- EXCERPTED TEXT -
◇ ◇ ◇

When I was ten months old, I was diagnosed with an aggressive type of blood cancer called acute lymphocytic leukemia. My doctor told my parents that I had a 30 to 40% chance of survival, and I was immediately started on adult-level chemotherapy. I wish I could say I faced the disease with courage and determination, but the truth is that I was too young to know what was happening to my body.
At ten months old, you don’t even know what the word “cancer” means. I probably didn’t understand why I was spending so much time in that big building with plain white walls. I’m sure I hated the medicinal tubes they hooked me up to, but it’s not like I had much life experience to compare it to. I probably wasn’t even aware that my life was in danger. My parents have told me a story about the time when a few drops of my chemo spilled onto the floor in my hospital room. Instead of just wiping it up, they called in a HazMat team. Imagine being pumped full of toxic medicine.
When cancer strikes an individual, it affects everyone in that individual’s life. It shakes families to their core, halts careers in progression, and creates enormous financial burdens. Cancer sucks!
Oddly enough, I’ve learned that cancer has a silver lining – it highlights the power within all of us to fight against the odds. The only reason I’m here today is because my doctor and my family fought the odds - day in and day out - for two years and two months. They knew they couldn’t just make the cancer disappear; they had to fight.
I am now 22 years old, and I realize that I am very lucky to be alive. I appreciate every day I’ve been given. At the same time, I’ve spent my entire life wondering why I had cancer if I can barely remember the process, the struggle. It’s not enough for me to simply acknowledge that I survived it and move on. It’s in my nature to find meaning in life’s challenges.
I may have survived cancer, but it has never made an exit from my life. Several of my relatives have suffered through it, many of my friends have been affected by it, and now, my father has it. There is no easy way to deal with the disease, but the pain motivates me to fight back. I am sick of cancer destroying innocent lives, and I am committed to spending my life and career in the middle of this fight.
What Does This Have To Do With You?
According to the American Cancer Society, the risk of getting cancer is currently at 44% for males and 38% for females. There are over 200 types of cancer and many of them strike very healthy individuals. It is almost certain that someone you know will get cancer at some point during your lifetime. This is a scary reality, but it is important to understand. The threat of cancer is very real - but so is our potential to fight back.
I refuse to let cancer continue to be a topic we are scared to discuss. The more we fear cancer, the more power it has over us. Instead of being afraid of cancer, get angry at it and do something in our defense! In this digital age, we can connect and work together like never before. Now is the time to act against this relentless beast.
There are many things you can do to show your support for the movement. Offer a few words of encouragement to a friend going through treatment. Spend time with the brave kids at your local children’s hospital. The American Cancer Society organizes annual Relay For Life events in towns and cities all over the world. If you can, donate to support medical researchers who are well on their way to a cure.
It's Time To Fight
I want to see more survivors in this world. I fight for my dad and for millions of other people who don’t deserve to hear the words “You have cancer.” No one should have to put their life on hold or miss out on a precious future with their family. Fight for your relative, your neighbor, your friend or your teacher. Fight for the stranger you saw walking down the street with a hoodie pulled over his bald head and hurt in his eyes. Fight for your own health.
We can be the generation that puts cancer in the history books. We can change the future. Will you fight with me?

◇ ◇ ◇

- Stored data -
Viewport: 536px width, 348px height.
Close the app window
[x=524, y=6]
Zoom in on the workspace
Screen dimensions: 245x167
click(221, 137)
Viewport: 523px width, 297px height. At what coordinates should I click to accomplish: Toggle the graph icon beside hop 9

◇ ◇ ◇

- ACTIVITY -
Edit the section of the cancer essay between "I am now 22" and "in life’s challenges.", inclusive, so that "lucky" reads "fortunate". Rely on the cancer essay alone.

- EXPECTED ANSWER -
I am now 22 years old, and I realize that I am very fortunate to be alive. I appreciate every day I’ve been given. At the same time, I’ve spent my entire life wondering why I had cancer if I can barely remember the process, the struggle. It’s not enough for me to simply acknowledge that I survived it and move on. It’s in my nature to find meaning in life’s challenges.